Thank you to all those who helped us with a successful opening day, last Friday!
And a big thanks to those who braved the elements later in the weekend
to stop by! Throughout the month of March we’ll be open four days a
week from 9 AM to 5 PM on Thursdays, Fridays, Saturdays and Sundays.
March is a great time to focus on soil enrichment and we’re stocked with great products that will help you prepare for the season ahead. You’ll recognize many products which we’ve stocked for years and we’re also trying out some new and exciting items. As always, we welcome your feedback on them all!
This weekend we’re featuring three great classes. We start on Saturday, March 9 at 10 AM, with two of our favorite Permaculturists, Tara Rae Kent and Daniela Escudero sharing some important principles to create more resilient and regenerative systems in our own gardens in their “Intro to Permaculture” class. Free Admission!
Stick around on March 9 because at 1:00 we have a one-time-only presentation on “Cover Crops: Why, How and Which” with Clark Harshbarger.
Clark who is employed with the USDA-NRCS as a soil scientist and
recently as director of Regenerative Farming at MAD Agriculture, will
soon be moving to eastern US. For this special presentation we are
renting a larger space next door at the Boulder Circus Center. This special class is only $20. (See the list of cover crop seeds that we’re offering, below.)
Finally on Sunday, at 1:00 pm, Mikl with share how to address “Fireblight” issues, which were a hardship for many gardeners last year. See below for more details and call 303-939-9403 to reserve your seat!
MARCH CLASS LIST
Call 303-939-9403 to reserve your seat!
Our weekends are loaded with great classes you won’t want to miss! Our customers tell us that our classes have given them tremendous value, with practical and current information from local experts who
have spent years honing their skills in Colorado and will help guide
you to success. We are charging $15 (unless otherwise stated) for our
classes to support our speakers and Harlequin’s educational direction. It is best to pre-register for these classes both in case they fill up, or too few people register and we have to cancel. Pre-payment assures your place in the class. You can register at the nursery, by mail, or by calling 303-939-9403.

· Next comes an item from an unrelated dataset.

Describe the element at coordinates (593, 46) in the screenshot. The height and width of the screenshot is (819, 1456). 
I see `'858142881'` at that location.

We are unable to take class registration by email at this time. Most
of our classes run from one-and-a-half to two hours in length, and
sometimes longer for hands-on classes, or if there are a large number of
questions. See the complete March Class listing below, or on our website.
Sat, Mar 9 at 10 AM
Introduction to Permaculture with Tara Rae Kent & Daniela Escudero
Permaculture is a design science that is informed by cycles and patterns in nature. This helps us create more resilient and regenerative systems, whether those systems are gardens, farms, businesses, or events. We
will explore the ethics that guide a permaculture design and the
principles that help a design take form, as well as real life examples
and projects that are a part of our lives. The class will
include: 1) an introduction and exploration of the Permaculture Ethics
and Principles, 2) real life, active and diverse examples of
permaculture designs, and 3) a tour of Harlequin’s Garden’s Permaculture
Design. Free admission!
Sat, Mar 9 at 1 PM
Cover Crops for Gardeners: Why, How & Which with Clark Harshbarger
the current soil revolution, we are learning how to nurture and care
for our soils and the soil life that is the true source of soil
fertility. Cover crops are becoming recognized as one of the keys to soil fertility and soil health.

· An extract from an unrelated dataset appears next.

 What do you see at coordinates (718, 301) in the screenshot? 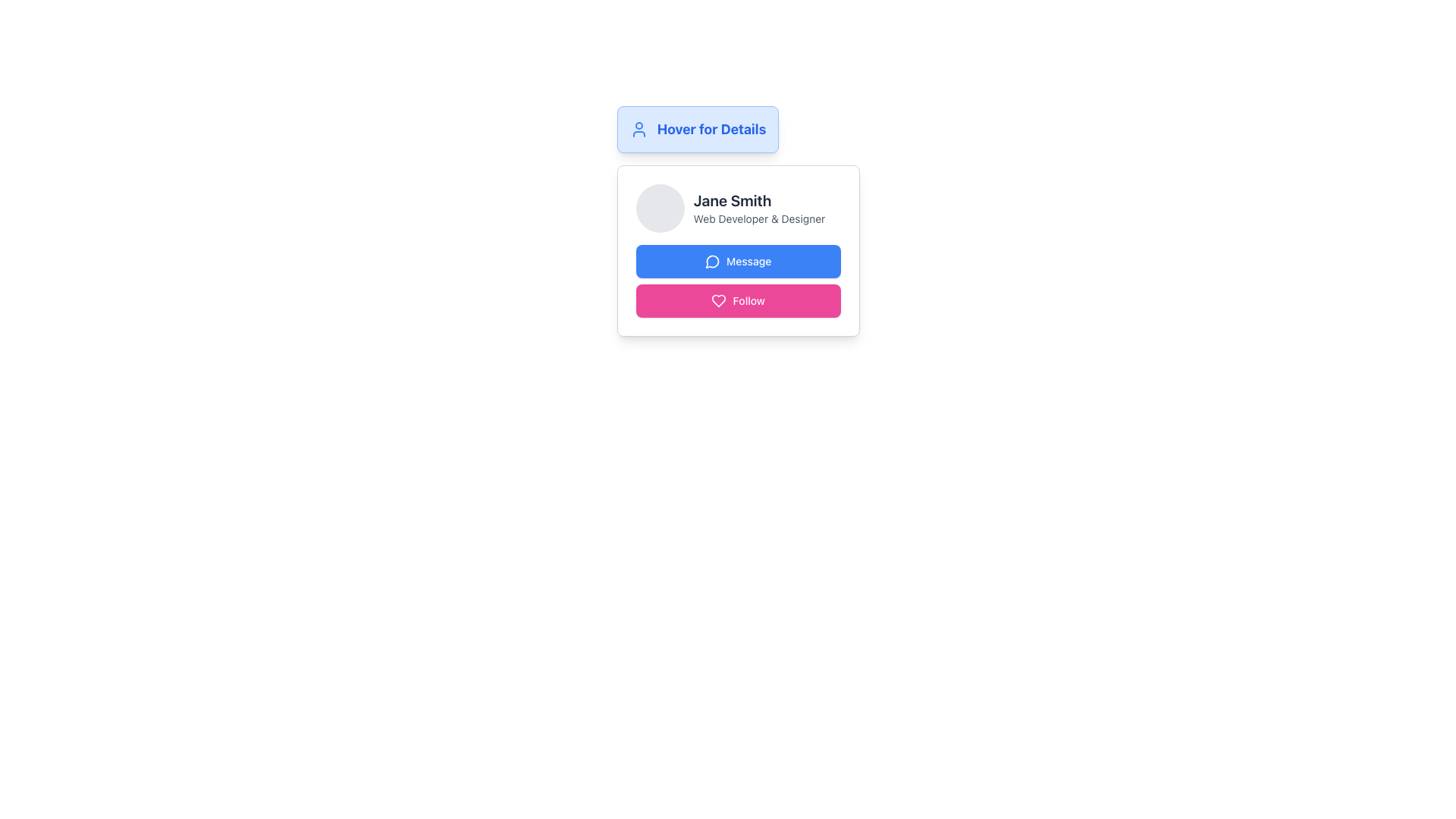
I see `the decorative icon located to the left of the 'Follow' button to interact with the button` at bounding box center [718, 301].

When our annual crops die in the fall, if we do not replace those crops
with living plants, then the microbes that depend on the nutrients
“leaked” into the soil from plant roots, will die or decrease. Besides
that, cover crops are a method to use photosynthesis to grow organic
matter and nutrients including nitrogen to add to the soil, so we have
to buy fewer amendments. In addition, many cover crops support beneficial insects which help control pest insects, and they reduce erosion.
But which cover crops do well in Colorado and when do we plant them and when should we cut them, and how do we prevent them from becoming weeds or competitors? And how best to combine them? Harlequin’s Gardens has been looking for someone to teach us these things, who really knows how to do it in our local conditions. And this year we found the right person. So this is a great opportunity that will not be available next year, because Clark Harshbarger will be moving to eastern US. For the last two decades, Clark was employed with the USDA-NRCS as a soil scientist and recently as director of Regenerative Farming at MAD Agriculture.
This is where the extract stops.